Since the girlfriend is gone the original guy says the jig is up, let me go, but the rest of the kidnapper buddies are still trying to get something out of the deal so they don’t let him go. Yhey continue to try getting the parents to give them some money even though they only really care about their daughter and don’t give a shit about the guy. Not only that, but the parents offer a reward for information and one buddy who heard the plan but didn’t get in on it goes to the parents and tells them about the meeting the guy for beers where he talked about setting up this whole thing.
At this point the parents tell everyone asking them for money we know this is a scam, we’re not going to give anyone anything. The girlfriend’s side action loses it, he stops pretending and he starts beating on her for real while she’s on the phone with the parents. She’s screaming about how it’s real now and the parents think that’s all part of the act too. He gets a knife and starts cutting on her but it doesn’t matter because the parents think it’s a scam. They hang up and she’s all bloody and messed up so he drowns her in the toilet because he doesn’t know what to do at that point.
The original guy finally gets loose and throws some punches with his former buddies and asks where the girlfriend is and they say that the side action dude kidnapped her for real in the middle of their fake kidnapping and they don’t know where they are. One of the buddies gets spooked and pulls out a gun, the guy gets it and accidentally shoots one of the other buddies and then he runs out looking for the girlfriend.

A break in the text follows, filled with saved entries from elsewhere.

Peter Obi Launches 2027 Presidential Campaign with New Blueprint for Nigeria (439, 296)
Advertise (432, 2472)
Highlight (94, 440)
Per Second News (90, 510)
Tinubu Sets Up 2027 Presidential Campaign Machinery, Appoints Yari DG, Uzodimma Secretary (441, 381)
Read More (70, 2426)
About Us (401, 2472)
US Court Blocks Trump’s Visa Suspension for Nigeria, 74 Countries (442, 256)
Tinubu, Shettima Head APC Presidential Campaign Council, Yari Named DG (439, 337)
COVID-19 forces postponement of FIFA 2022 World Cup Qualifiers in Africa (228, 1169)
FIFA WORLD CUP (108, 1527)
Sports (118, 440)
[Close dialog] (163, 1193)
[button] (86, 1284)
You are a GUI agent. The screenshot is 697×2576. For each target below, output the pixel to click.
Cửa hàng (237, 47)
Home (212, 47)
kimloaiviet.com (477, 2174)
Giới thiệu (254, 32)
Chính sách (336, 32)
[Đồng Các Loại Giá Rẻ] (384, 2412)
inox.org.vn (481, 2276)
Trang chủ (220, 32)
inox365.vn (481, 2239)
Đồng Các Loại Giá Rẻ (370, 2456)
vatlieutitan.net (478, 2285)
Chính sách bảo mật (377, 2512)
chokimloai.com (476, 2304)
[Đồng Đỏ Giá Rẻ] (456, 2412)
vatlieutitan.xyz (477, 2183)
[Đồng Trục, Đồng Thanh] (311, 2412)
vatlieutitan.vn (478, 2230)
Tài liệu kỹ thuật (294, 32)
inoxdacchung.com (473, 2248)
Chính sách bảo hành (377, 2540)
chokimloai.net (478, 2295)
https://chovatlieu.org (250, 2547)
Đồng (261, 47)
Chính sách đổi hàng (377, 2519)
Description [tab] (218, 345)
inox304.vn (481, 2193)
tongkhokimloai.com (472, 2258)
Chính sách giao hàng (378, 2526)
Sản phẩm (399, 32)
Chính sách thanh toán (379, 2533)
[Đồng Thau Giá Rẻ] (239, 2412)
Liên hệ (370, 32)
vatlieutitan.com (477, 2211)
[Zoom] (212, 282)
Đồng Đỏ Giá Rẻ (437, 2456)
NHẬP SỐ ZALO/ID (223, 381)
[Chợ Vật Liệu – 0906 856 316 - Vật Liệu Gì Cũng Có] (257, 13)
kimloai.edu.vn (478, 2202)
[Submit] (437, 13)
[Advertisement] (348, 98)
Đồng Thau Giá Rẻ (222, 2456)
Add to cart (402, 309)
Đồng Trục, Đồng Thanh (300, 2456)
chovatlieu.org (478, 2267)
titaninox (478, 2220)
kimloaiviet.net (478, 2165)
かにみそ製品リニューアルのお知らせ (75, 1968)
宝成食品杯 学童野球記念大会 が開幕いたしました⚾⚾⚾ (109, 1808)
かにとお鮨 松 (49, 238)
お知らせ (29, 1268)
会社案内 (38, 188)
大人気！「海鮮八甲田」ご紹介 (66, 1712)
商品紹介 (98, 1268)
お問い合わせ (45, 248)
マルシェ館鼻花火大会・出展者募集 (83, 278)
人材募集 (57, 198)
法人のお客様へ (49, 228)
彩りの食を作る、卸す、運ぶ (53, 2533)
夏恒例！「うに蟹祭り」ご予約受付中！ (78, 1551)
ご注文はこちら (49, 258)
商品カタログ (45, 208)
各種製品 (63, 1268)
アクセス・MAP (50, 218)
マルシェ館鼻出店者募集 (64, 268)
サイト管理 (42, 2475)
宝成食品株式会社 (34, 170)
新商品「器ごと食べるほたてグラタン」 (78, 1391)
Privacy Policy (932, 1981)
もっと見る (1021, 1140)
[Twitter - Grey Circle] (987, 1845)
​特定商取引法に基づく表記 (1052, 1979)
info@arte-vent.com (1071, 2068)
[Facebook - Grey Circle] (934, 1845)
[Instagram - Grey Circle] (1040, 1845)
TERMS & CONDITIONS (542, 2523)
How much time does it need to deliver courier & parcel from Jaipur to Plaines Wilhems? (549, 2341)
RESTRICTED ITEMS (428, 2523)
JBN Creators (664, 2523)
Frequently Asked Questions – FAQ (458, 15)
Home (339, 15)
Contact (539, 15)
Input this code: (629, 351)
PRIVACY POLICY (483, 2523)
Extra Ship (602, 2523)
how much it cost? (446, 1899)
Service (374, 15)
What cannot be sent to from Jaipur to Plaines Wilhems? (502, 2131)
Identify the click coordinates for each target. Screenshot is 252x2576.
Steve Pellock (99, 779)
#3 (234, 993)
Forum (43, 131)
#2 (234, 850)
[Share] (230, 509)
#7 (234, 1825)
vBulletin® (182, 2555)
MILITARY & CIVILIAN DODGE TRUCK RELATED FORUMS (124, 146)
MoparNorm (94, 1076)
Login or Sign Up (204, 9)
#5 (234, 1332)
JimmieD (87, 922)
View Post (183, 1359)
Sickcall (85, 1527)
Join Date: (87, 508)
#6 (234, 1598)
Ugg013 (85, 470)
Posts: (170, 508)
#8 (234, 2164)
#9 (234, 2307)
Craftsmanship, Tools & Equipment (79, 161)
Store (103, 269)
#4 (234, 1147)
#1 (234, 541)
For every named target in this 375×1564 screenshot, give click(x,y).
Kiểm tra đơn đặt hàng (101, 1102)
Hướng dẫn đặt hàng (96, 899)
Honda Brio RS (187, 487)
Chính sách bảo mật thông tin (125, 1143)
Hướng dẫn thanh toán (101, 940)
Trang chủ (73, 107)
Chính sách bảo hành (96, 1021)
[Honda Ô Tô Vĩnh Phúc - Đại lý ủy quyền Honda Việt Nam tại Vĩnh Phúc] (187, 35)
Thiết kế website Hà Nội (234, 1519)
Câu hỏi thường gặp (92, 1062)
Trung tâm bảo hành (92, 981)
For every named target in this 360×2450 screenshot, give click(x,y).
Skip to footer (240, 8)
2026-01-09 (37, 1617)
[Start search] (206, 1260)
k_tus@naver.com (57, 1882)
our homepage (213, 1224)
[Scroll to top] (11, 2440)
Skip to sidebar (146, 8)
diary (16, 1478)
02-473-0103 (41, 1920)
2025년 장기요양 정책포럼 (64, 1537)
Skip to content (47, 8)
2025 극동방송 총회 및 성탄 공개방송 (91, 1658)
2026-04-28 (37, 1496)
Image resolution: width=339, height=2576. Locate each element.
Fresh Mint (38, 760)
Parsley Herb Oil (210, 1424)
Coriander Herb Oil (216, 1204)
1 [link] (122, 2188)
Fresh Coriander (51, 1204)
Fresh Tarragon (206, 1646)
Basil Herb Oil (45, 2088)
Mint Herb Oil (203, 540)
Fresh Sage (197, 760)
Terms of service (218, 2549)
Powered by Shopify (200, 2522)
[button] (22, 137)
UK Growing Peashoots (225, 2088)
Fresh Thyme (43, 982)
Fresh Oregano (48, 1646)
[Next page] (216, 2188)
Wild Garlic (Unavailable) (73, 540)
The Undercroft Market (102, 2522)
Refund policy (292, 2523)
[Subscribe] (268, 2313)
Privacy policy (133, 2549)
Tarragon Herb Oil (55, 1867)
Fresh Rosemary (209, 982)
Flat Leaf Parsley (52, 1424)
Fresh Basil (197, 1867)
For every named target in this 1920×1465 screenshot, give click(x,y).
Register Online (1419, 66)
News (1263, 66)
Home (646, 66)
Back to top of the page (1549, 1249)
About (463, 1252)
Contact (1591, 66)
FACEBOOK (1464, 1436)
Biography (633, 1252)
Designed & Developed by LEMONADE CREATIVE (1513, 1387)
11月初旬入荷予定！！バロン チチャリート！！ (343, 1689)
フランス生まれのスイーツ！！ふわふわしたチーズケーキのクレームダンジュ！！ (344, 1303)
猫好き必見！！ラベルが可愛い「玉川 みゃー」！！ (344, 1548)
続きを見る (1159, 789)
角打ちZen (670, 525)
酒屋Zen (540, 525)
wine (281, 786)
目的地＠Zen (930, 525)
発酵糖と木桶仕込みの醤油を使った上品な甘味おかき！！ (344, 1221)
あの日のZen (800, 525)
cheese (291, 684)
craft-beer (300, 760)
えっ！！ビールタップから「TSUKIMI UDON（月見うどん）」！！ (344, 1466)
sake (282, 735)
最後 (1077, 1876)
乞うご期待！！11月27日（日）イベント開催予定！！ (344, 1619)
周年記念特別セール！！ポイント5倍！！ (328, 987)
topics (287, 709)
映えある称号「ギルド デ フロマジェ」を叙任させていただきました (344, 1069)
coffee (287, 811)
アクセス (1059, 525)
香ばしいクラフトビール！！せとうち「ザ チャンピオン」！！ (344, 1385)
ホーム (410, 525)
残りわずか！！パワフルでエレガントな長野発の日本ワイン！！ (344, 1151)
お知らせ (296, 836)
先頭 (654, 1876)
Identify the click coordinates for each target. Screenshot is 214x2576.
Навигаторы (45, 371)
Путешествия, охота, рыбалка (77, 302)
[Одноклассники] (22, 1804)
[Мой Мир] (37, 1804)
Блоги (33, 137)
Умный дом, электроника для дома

Meanwhile side action has come too far to not get any money out of this deal so he goes to one of the parent’s business thinking they’re going to be there, which they aren’t, and he takes the workers and some customer hostage. Our main guy hears about it and he runs down there waving his gun around and they end up shooting each other.”
I thought about it for a moment “Well it’s definitely Fargo-esque, a bunch of amateur criminals screwing things up and everyone ends up dead for no real reason. But the kidnapping is too close to the plot of the movie. And what you have there is like four episodes maybe, and where’s your female lead? Who am I going to play? Not the kidnapped girlfriend that’s for damn sure.”
“You’ll be the cop who’s trying to unravel it all.”
“You barely even mentioned the cops!”
“Well, I don’t have it all worked out yet, it’s just an idea.”